*About this exercise*:
Below are entries with pictures in them. Output exactly the lines starting at the line with "All (59, 434)" and ending at the line with "Image resolution: width=1029, height=2576.", both included, but not the pictures.
·····
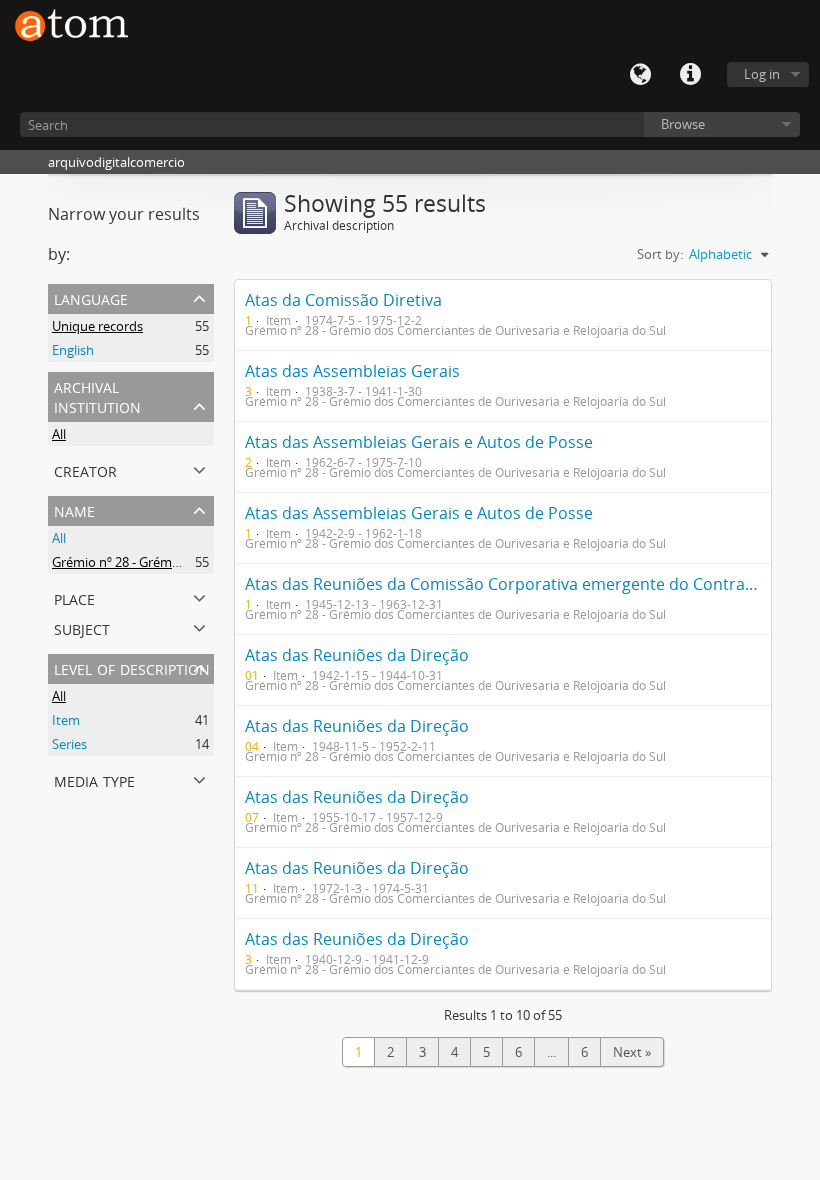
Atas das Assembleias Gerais (352, 371)
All (59, 434)
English (73, 350)
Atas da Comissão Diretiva (343, 300)
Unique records (97, 326)
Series (69, 744)
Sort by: (660, 254)
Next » (632, 1052)
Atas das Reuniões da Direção (357, 655)
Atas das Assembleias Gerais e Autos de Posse (419, 442)
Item (66, 720)
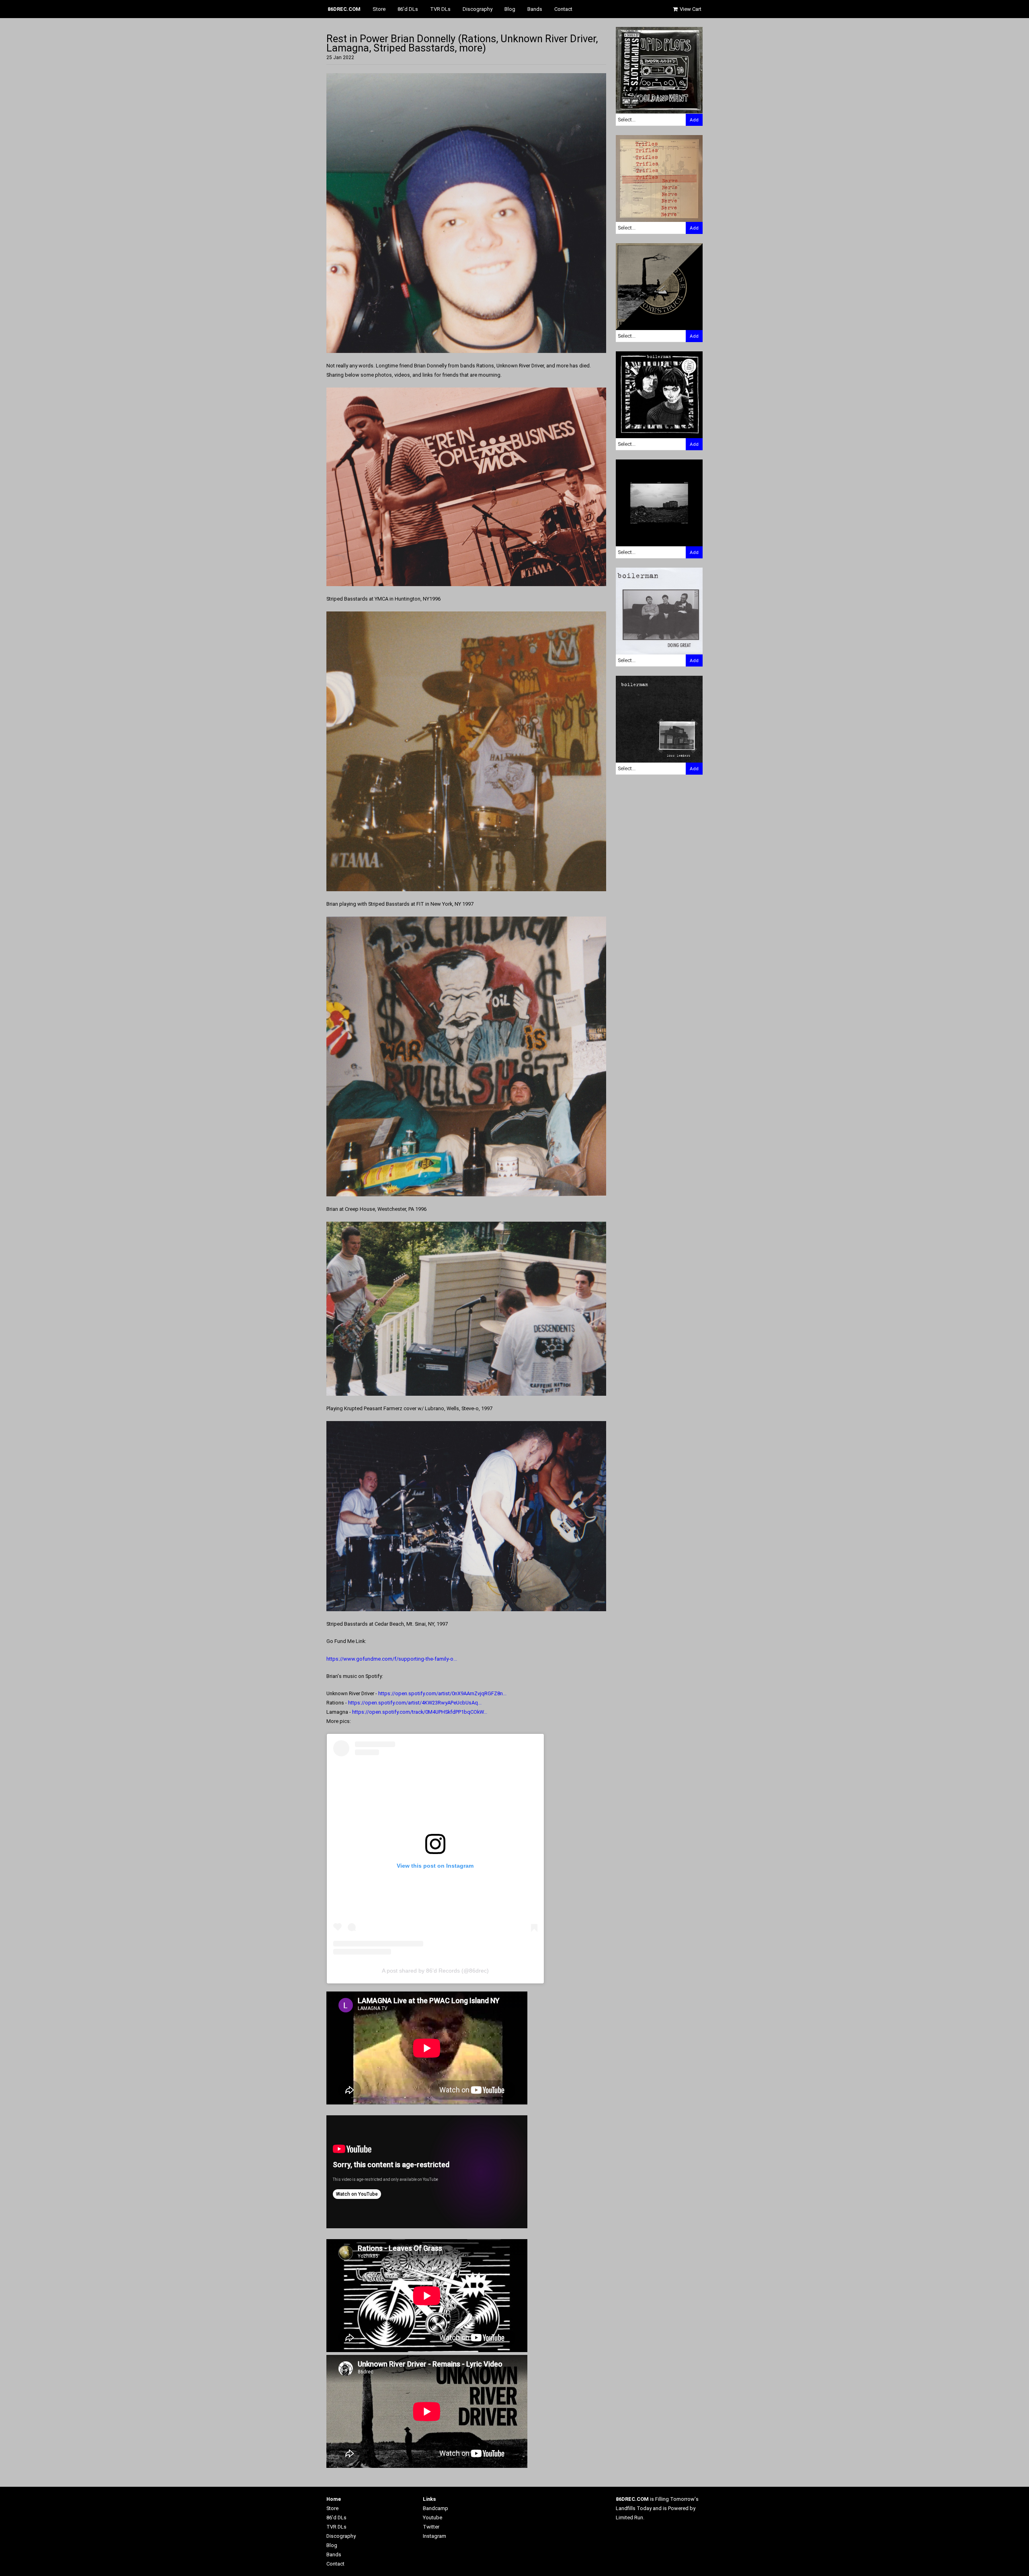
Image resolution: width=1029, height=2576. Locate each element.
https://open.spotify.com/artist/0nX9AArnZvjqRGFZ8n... (442, 1693)
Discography (477, 9)
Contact (563, 9)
·····
*Answer below*:
All (59, 434)
English (73, 350)
Atas da Comissão Diretiva (343, 300)
Unique records (97, 326)
Series (69, 744)
Sort by: (660, 254)
Next » (632, 1052)
Atas das Reuniões da Direção (357, 655)
Atas das Assembleias Gerais e Autos de Posse (419, 442)
Item (66, 720)
Image resolution: width=1029, height=2576. Locate each element.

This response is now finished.